◆ Activity
Restate word for word the lines below, from the one containing "Where should I" through the final line, with no pictures included.

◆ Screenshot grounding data
::::
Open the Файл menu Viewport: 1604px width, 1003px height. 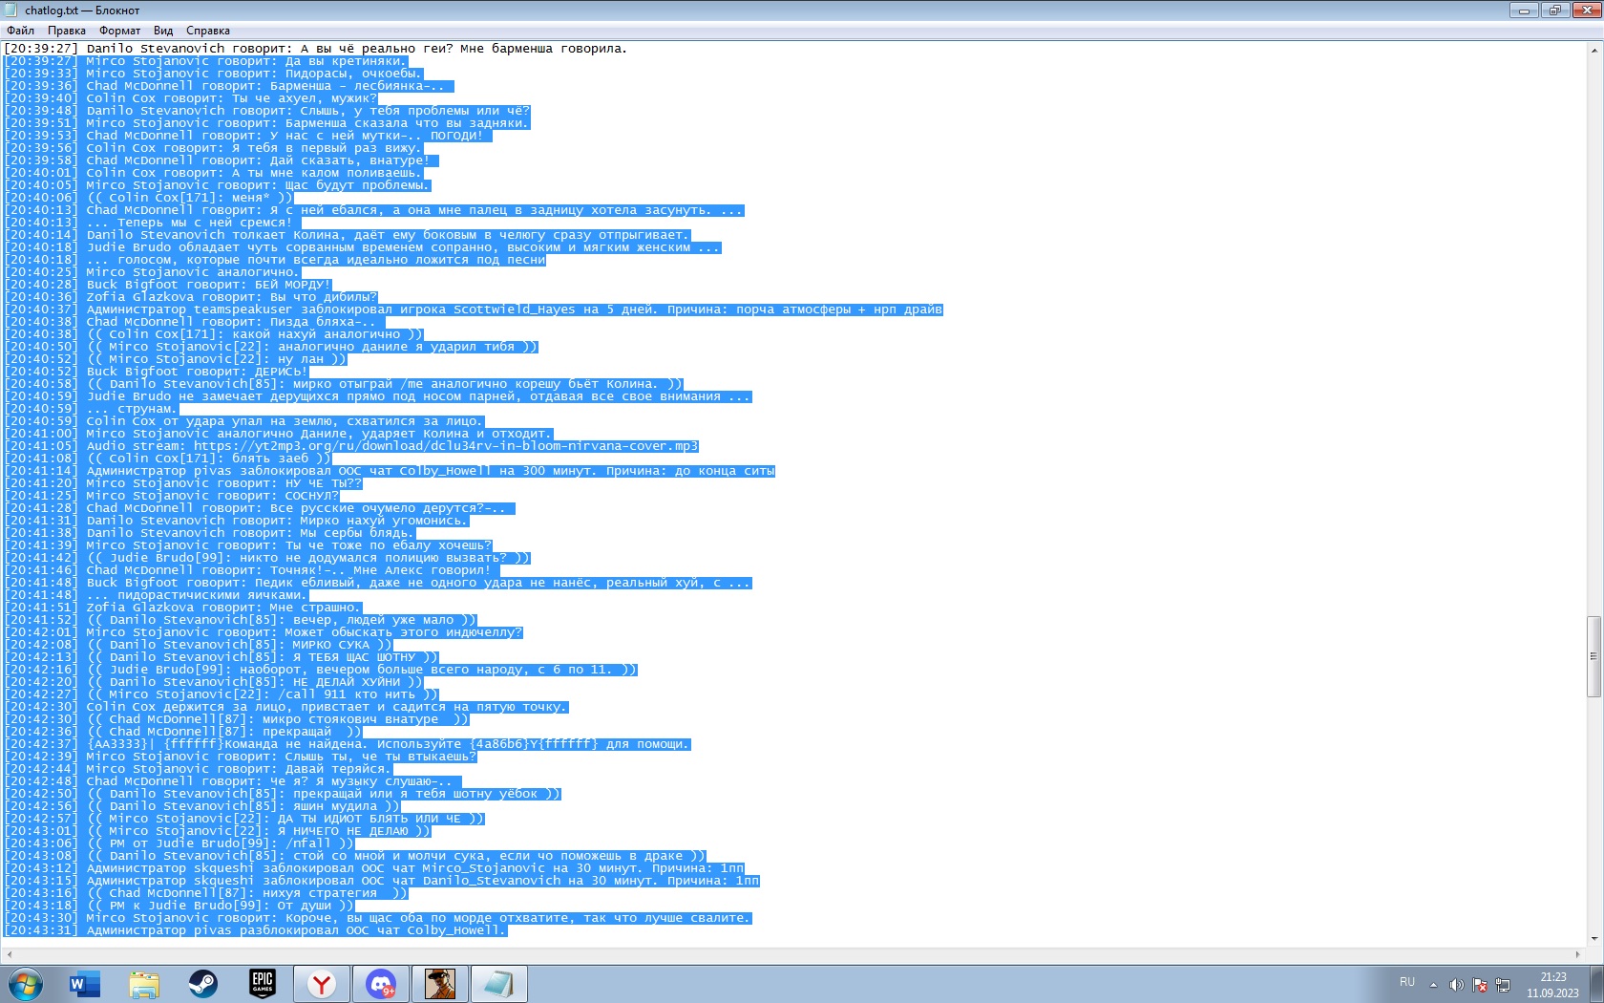[20, 31]
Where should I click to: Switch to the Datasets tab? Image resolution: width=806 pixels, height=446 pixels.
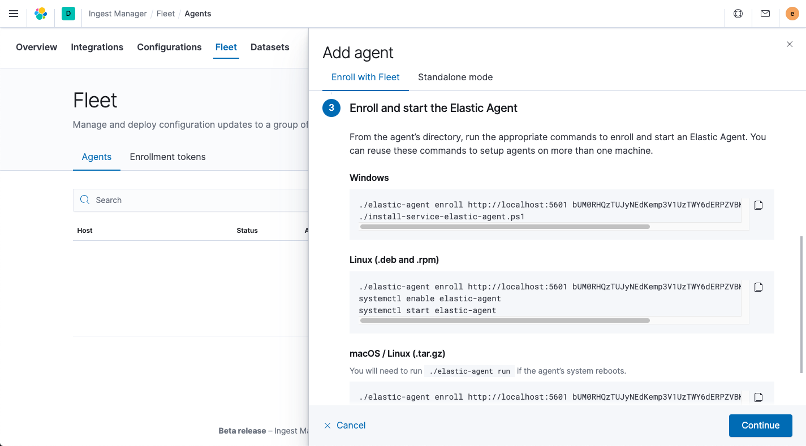[270, 47]

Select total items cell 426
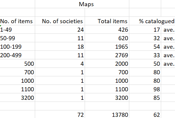107,30
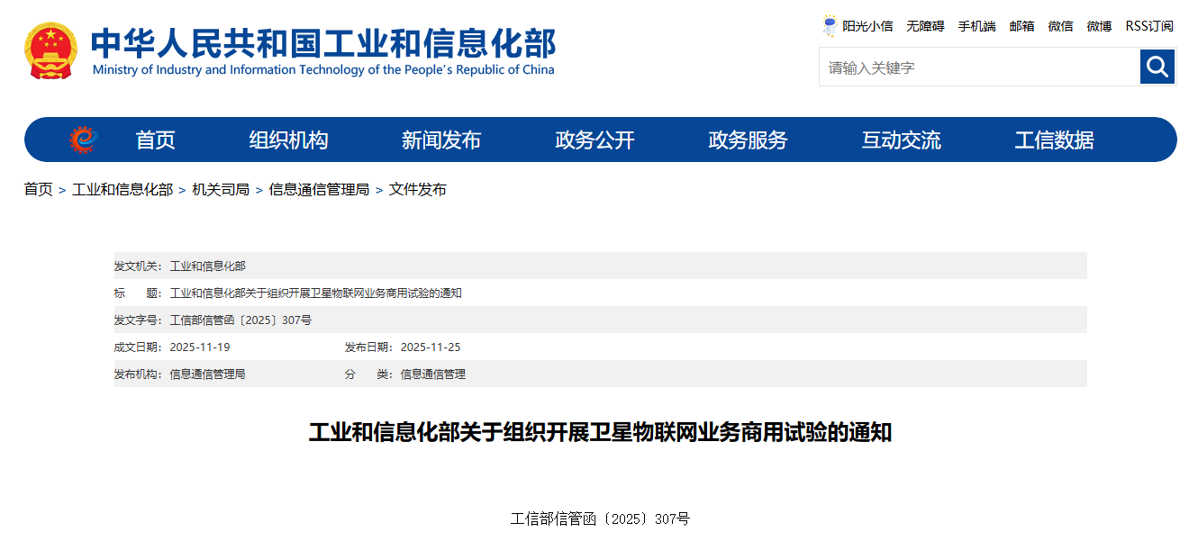The height and width of the screenshot is (541, 1198).
Task: Open the 政务公开 navigation menu
Action: click(595, 140)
::::
◆ Written answer
Where should I click to: Switch to the Datasets tab? Image resolution: width=806 pixels, height=446 pixels.
[270, 47]

Select total items cell 426
107,30
The height and width of the screenshot is (541, 1198).
Task: Open the 政务公开 navigation menu
Action: click(595, 140)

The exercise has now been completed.